::: Input records
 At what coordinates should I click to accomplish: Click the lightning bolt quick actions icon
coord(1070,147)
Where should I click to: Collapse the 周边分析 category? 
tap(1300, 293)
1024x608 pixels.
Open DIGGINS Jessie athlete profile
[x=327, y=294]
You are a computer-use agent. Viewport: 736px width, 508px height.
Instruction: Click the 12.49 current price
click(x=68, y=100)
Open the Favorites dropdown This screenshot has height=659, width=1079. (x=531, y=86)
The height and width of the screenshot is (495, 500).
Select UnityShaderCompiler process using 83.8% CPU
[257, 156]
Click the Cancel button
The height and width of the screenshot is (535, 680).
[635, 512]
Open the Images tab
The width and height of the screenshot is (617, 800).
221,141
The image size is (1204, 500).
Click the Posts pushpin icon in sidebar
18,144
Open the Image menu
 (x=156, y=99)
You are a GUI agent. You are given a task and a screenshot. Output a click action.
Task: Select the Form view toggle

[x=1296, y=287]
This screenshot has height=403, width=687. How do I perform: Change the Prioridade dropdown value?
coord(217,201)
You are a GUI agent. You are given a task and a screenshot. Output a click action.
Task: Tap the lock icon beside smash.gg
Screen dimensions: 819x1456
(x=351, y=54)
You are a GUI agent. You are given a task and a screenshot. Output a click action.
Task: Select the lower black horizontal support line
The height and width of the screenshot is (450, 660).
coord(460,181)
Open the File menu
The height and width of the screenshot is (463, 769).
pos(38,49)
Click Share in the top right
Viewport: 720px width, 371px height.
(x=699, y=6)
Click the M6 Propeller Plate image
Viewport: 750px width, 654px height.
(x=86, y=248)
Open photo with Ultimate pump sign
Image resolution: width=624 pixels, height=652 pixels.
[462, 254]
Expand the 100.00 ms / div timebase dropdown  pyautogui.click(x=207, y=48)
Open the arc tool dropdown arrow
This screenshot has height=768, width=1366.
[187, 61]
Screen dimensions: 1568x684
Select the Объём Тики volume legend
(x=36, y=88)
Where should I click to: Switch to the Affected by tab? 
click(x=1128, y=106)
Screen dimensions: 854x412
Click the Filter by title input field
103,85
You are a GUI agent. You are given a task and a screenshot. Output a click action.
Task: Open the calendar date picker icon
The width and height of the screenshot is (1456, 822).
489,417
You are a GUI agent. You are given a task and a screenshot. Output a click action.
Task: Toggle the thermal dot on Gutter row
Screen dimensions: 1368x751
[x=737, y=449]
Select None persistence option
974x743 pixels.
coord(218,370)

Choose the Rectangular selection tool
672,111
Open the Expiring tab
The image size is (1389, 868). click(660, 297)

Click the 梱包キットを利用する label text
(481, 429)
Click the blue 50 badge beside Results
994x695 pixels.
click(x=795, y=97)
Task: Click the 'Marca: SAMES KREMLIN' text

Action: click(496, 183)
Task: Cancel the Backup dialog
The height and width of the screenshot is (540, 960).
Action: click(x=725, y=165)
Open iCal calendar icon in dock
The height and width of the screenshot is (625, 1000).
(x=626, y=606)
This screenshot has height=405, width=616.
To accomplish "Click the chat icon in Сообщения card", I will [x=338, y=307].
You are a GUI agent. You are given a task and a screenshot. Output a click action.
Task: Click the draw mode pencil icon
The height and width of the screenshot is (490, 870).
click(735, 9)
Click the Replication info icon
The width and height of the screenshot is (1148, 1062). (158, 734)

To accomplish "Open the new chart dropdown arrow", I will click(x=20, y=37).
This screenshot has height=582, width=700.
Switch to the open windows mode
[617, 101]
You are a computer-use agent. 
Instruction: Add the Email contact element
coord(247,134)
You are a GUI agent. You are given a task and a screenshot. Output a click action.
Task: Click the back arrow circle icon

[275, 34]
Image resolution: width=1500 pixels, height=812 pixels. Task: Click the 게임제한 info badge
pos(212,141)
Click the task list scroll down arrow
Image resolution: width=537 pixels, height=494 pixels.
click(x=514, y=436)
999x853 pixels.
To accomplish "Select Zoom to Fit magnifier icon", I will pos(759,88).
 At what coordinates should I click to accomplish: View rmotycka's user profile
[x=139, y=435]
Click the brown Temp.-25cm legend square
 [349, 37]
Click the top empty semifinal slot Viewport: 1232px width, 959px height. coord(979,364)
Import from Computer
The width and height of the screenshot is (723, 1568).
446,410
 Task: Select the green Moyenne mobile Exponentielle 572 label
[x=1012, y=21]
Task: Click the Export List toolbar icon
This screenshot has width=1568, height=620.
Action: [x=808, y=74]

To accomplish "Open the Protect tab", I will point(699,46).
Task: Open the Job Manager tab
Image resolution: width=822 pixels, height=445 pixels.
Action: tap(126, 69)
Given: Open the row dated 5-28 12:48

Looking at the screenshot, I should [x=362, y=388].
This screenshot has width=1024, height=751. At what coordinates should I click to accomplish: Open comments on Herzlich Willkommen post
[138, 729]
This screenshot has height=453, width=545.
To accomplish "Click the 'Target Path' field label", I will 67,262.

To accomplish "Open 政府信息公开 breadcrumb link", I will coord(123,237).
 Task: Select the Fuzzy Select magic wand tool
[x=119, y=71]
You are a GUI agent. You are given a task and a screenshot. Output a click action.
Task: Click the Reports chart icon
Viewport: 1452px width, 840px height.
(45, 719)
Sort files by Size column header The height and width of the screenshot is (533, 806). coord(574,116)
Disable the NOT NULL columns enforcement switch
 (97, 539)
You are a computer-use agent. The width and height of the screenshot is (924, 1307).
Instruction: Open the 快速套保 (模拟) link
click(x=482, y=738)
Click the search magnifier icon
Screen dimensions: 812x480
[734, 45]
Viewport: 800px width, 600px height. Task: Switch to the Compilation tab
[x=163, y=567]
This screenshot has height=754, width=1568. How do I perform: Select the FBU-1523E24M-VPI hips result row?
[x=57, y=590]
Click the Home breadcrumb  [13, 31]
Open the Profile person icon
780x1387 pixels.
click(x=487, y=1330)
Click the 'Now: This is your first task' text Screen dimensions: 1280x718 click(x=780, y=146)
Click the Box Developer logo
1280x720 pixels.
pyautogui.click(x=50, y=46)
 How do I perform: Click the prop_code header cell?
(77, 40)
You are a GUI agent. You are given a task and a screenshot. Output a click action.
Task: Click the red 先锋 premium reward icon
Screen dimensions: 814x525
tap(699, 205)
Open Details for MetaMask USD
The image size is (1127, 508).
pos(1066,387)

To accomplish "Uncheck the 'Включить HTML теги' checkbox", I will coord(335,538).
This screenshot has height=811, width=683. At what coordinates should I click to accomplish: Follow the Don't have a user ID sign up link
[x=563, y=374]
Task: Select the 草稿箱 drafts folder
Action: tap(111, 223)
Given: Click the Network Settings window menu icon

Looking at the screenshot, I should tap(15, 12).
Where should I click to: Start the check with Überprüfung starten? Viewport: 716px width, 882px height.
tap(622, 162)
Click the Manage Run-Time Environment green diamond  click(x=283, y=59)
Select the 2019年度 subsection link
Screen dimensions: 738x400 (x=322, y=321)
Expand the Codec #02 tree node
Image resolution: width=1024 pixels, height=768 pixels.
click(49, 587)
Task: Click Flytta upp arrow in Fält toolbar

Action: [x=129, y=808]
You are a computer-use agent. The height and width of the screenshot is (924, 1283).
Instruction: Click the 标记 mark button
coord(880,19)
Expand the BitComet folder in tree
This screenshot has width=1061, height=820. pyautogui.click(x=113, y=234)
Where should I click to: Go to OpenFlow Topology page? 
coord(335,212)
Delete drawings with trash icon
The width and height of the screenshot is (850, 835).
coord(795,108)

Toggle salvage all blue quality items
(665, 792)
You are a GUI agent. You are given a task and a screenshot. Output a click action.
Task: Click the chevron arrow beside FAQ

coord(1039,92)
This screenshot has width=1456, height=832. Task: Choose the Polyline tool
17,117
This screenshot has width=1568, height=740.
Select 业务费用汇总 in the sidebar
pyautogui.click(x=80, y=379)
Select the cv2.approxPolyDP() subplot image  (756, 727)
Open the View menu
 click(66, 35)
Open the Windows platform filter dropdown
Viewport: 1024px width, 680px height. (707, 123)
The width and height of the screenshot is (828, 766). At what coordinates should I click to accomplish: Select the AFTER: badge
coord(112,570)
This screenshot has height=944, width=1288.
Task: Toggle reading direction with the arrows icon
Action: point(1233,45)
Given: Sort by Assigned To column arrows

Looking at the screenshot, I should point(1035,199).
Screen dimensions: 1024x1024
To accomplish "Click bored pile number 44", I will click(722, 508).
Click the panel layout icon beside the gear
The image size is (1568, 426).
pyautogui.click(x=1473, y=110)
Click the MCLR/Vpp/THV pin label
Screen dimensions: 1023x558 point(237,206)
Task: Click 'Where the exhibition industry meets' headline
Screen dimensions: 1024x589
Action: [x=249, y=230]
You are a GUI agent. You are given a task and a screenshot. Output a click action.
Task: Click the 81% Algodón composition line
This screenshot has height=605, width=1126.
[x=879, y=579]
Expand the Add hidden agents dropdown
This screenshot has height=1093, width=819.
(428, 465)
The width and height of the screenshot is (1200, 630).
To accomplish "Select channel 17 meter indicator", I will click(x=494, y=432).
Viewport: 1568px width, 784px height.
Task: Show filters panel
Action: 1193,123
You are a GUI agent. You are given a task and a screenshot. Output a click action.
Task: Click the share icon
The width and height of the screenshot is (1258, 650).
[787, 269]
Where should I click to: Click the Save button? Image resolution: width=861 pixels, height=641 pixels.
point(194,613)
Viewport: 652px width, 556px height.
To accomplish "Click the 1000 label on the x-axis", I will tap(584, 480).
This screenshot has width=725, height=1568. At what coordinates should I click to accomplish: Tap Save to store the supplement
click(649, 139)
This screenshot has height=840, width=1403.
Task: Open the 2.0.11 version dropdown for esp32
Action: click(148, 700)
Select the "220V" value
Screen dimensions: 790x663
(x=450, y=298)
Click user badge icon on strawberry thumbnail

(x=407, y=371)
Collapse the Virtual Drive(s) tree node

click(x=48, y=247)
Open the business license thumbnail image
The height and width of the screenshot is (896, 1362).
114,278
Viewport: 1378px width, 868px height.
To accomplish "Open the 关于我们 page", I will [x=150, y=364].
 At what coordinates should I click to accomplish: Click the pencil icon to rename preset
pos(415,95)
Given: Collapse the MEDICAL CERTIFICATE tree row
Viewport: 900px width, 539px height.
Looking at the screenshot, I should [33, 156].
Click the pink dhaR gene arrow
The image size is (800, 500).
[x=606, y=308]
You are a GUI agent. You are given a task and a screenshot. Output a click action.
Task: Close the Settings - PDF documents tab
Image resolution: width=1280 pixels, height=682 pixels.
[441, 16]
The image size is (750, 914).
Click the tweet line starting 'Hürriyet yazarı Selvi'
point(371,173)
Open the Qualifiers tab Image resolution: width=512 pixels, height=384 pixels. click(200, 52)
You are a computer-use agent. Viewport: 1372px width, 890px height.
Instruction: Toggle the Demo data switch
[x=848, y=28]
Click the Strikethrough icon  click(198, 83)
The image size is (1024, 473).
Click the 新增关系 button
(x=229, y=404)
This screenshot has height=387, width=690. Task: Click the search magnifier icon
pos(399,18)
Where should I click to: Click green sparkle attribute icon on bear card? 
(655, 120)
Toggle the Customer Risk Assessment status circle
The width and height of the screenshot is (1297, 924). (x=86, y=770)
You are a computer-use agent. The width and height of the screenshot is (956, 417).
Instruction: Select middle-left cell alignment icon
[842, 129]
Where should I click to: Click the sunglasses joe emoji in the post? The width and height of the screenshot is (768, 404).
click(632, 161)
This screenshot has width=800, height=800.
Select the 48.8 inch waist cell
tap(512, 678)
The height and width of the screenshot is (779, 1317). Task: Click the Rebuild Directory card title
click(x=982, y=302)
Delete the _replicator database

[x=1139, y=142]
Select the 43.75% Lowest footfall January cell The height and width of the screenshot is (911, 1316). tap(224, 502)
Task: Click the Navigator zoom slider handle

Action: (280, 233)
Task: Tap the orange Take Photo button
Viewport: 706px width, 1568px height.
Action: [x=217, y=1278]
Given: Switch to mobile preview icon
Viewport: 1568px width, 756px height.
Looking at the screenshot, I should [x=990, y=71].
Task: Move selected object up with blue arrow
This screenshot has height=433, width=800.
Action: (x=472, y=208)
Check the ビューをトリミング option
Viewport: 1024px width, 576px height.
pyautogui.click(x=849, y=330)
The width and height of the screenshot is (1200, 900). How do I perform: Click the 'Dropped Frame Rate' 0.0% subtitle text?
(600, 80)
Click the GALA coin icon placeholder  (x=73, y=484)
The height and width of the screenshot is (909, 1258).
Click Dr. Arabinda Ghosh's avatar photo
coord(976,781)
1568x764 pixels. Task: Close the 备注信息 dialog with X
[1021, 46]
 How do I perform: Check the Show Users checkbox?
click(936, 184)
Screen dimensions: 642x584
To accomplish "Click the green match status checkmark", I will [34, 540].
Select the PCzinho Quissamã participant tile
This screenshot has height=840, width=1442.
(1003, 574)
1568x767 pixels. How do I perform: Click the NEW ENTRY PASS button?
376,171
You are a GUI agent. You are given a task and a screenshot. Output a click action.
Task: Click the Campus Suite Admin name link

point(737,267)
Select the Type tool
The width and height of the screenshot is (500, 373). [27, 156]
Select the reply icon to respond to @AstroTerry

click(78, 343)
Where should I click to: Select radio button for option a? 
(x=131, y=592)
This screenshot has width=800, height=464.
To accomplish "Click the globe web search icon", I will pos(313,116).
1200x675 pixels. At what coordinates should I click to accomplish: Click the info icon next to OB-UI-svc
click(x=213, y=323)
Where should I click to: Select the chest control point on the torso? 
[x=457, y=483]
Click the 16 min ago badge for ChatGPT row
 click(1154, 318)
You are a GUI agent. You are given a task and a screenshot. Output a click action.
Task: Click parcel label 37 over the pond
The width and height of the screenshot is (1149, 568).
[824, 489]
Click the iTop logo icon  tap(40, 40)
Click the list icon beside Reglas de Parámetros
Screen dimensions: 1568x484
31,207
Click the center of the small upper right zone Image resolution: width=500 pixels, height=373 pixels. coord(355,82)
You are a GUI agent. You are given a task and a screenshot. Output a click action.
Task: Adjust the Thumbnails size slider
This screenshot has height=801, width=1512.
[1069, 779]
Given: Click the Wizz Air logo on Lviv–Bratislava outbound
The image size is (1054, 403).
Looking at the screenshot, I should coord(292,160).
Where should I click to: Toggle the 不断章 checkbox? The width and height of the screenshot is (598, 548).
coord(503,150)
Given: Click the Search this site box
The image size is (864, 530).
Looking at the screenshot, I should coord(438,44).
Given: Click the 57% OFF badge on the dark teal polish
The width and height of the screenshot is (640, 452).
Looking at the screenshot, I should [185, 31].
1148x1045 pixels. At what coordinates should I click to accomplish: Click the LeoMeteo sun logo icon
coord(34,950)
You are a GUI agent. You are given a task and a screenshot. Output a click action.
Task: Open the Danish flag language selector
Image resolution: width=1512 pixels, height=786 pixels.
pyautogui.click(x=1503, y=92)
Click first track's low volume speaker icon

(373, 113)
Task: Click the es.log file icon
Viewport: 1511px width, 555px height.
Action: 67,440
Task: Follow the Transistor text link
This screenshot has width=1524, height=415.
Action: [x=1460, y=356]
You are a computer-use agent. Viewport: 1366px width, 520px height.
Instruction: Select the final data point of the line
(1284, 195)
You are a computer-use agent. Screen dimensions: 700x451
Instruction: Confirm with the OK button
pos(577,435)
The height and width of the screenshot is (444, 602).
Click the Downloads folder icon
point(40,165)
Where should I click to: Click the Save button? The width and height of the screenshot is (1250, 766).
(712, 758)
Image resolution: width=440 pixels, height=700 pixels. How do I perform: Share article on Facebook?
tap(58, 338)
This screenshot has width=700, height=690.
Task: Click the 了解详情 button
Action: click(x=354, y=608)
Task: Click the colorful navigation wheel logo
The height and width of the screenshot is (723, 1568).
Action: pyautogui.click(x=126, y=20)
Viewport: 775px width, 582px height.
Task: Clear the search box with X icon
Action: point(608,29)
::::::
▶ _About this task_
From the listing above, return each line with the word "Cancel".

▶ _Response to this exercise_
Click the Cancel button
Task: Cancel the Backup dialog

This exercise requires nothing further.